2025 Volume 34 Issue 2 Pages 15-27
Behind educational aid practices lie aid agencies' “donor logic,” or underlying rationales, philosophies and motives of their aid activities. The donor logic of Japanese educational aid-or rather, educational “cooperation” as more frequently used in Japan's aid policies-has been characterized as distinctive from Western donors; the literature has delineated Japan's aid strategy as valuing recipients' ownership, equal partnerships and knowledge co-creation. Such a portrayal of Japanese educational cooperation, however, has been formed predominantly through discourse analysis and historical examination of policy documents and literature; the very presence of aid practitioners has been absented in discussing the donor logic of Japanese aid, and it is unclear whether and how these portrayals align with the aid practitioners' philosophies and motives.
This study explored the donor logic of Japanese educational cooperation from aid practitioners' viewpoints. Thirteen participants affiliated with the Japan International Cooperation Agency (JICA) in different capacities and at different career stages were interviewed in a semi-structured manner. The interviews explored their lived experiences, dilemmas and rationales of how and why they practice educational aid.
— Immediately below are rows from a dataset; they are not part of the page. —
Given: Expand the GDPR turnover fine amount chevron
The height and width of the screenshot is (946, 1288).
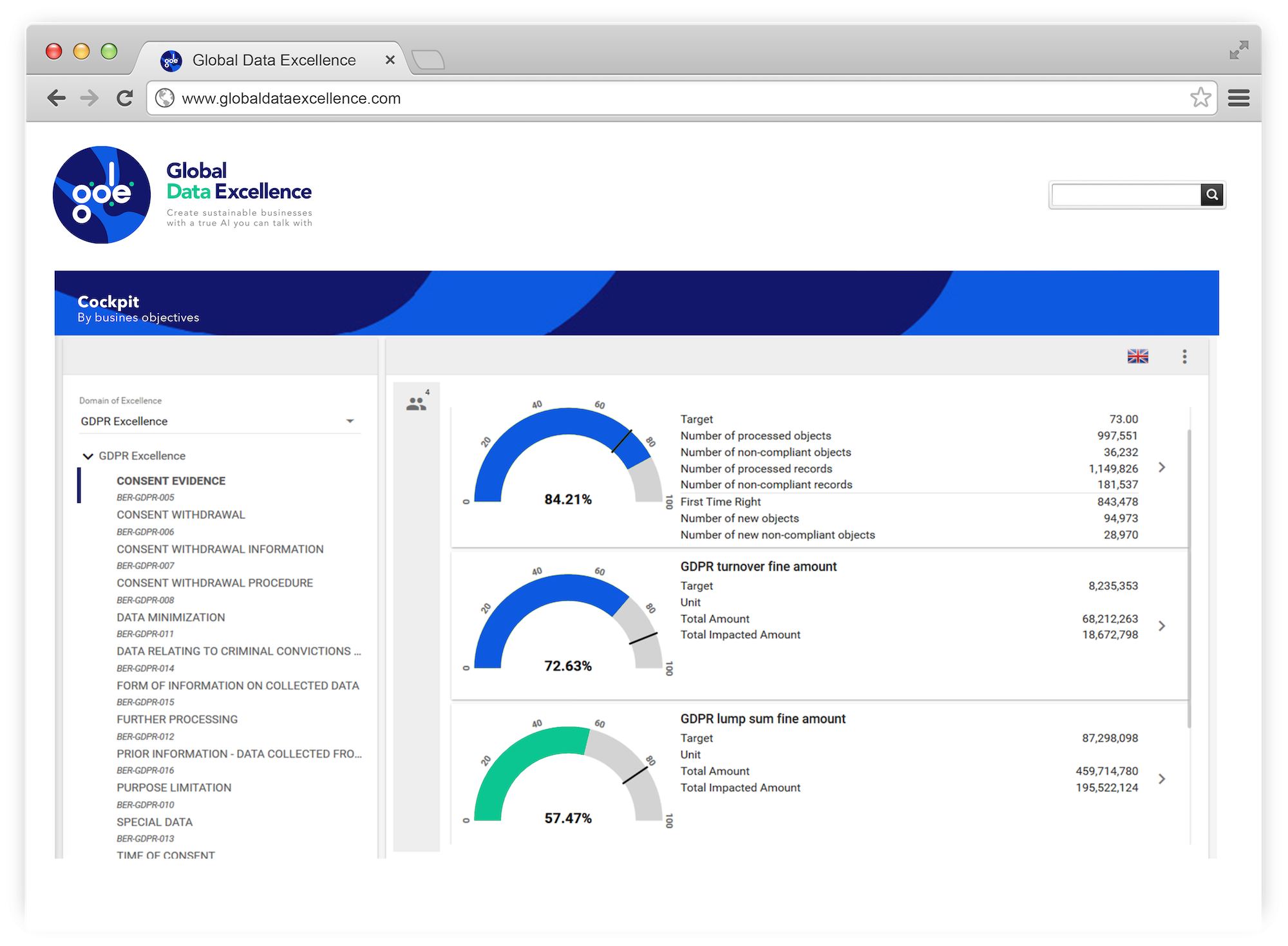Looking at the screenshot, I should point(1162,626).
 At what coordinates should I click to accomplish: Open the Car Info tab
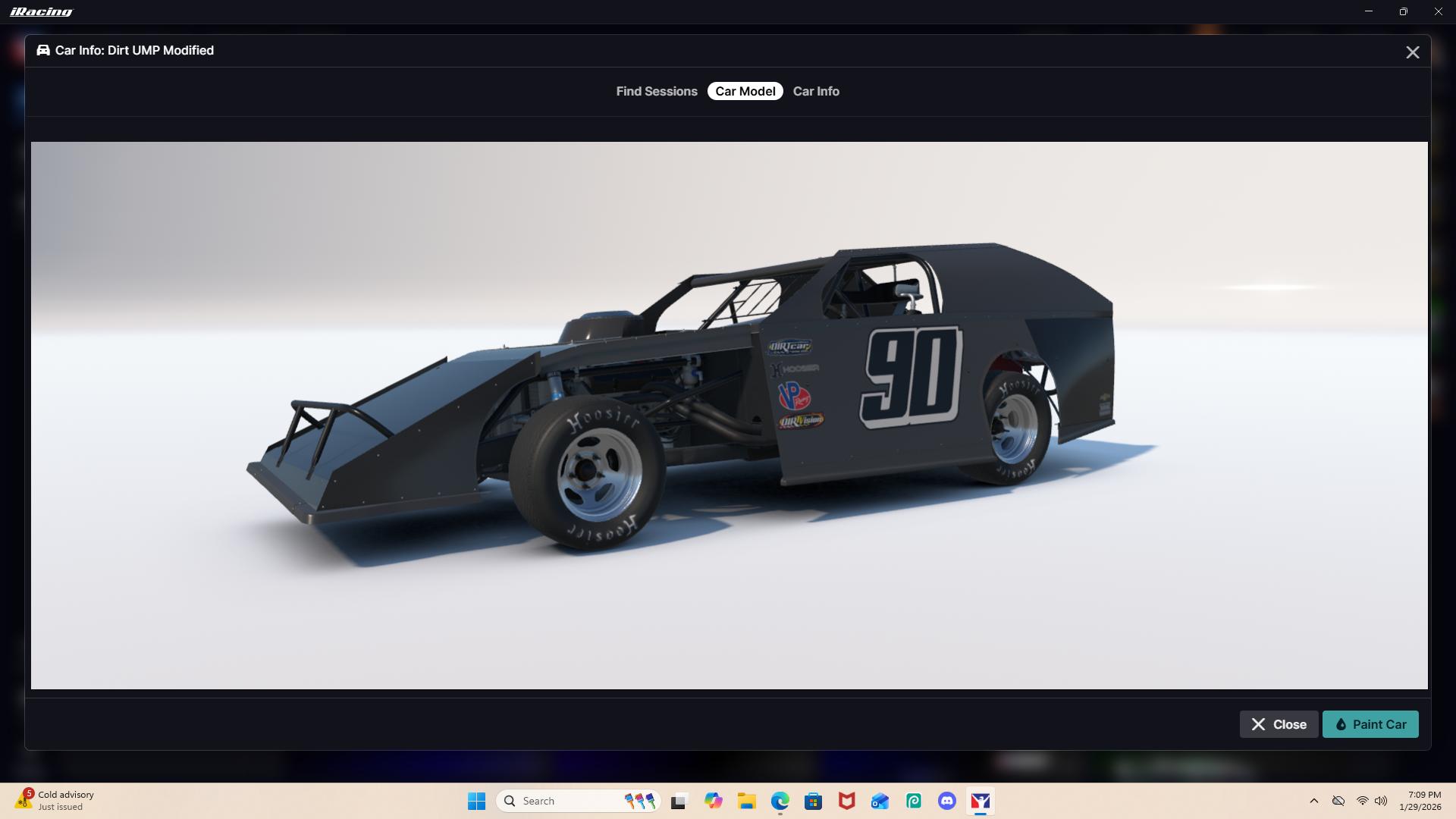click(816, 91)
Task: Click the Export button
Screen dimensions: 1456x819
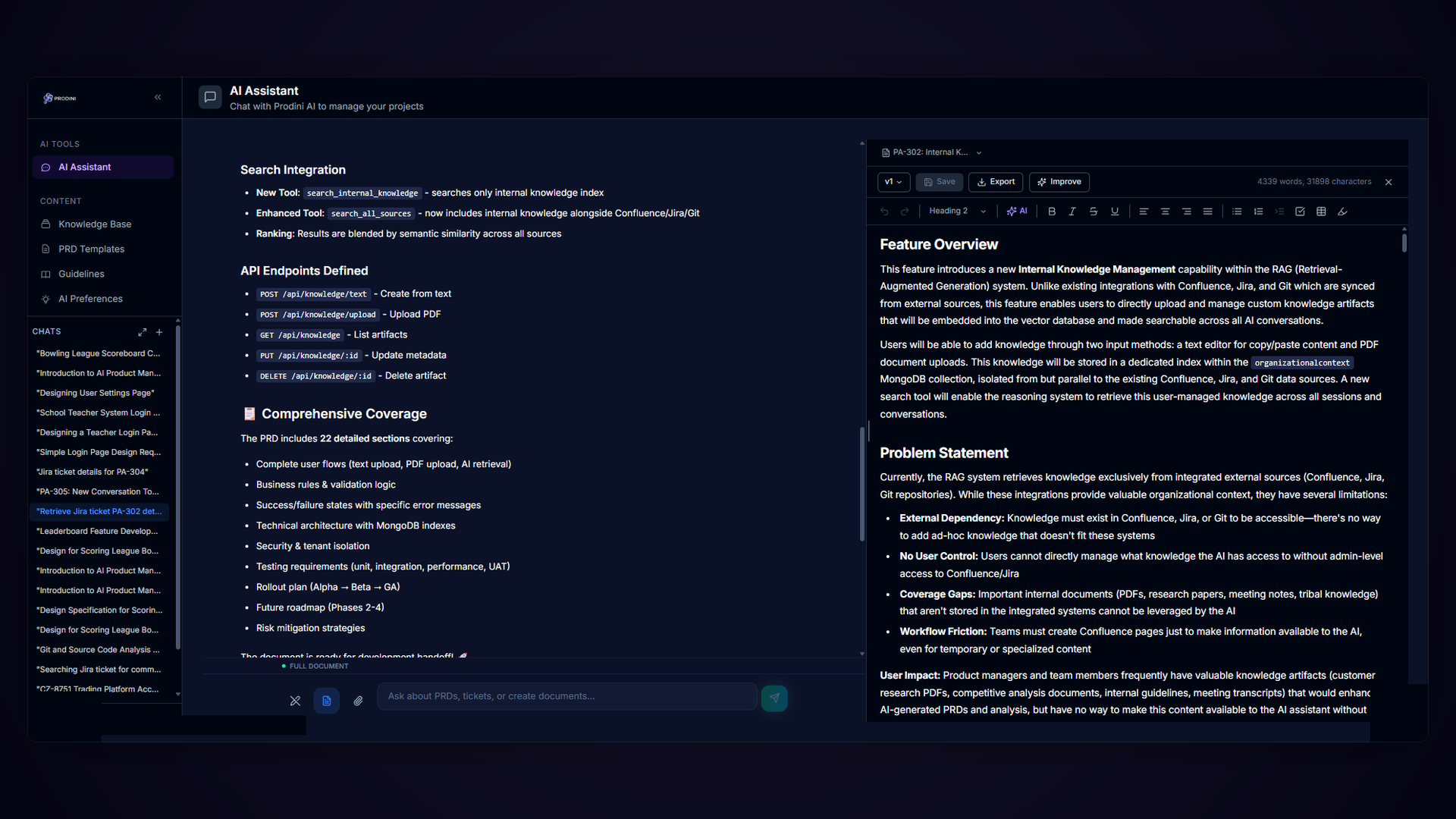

Findings indicate some alignment of Japanese donor logic between previous literature and the interviewees' narratives, but they also revealed the challenges they encounter within the current aid architecture. The participants placed value on the ownership and self-help efforts of recipient countries, with Japan playing facilitative roles in helping realize their desires and priorities. This requires “doing development together” hand-in-hand to contextualize aid programs in particular countries. This way of doing educational development, nevertheless, has been in jeopardy due to budget cuts, the increasing dependency on contract-based consultants, and the demand to demonstrate measurable outcomes in the short term.
Carefully listening and analyzing practitioners' narrative may offer an alternative research approach to uncover more complex aspects of aid practice. The interview accounts in this research suggest that the approaches emphasized by Japan's educational cooperation may offer the seeds of decolonial alternatives to the dominant mode of educational development.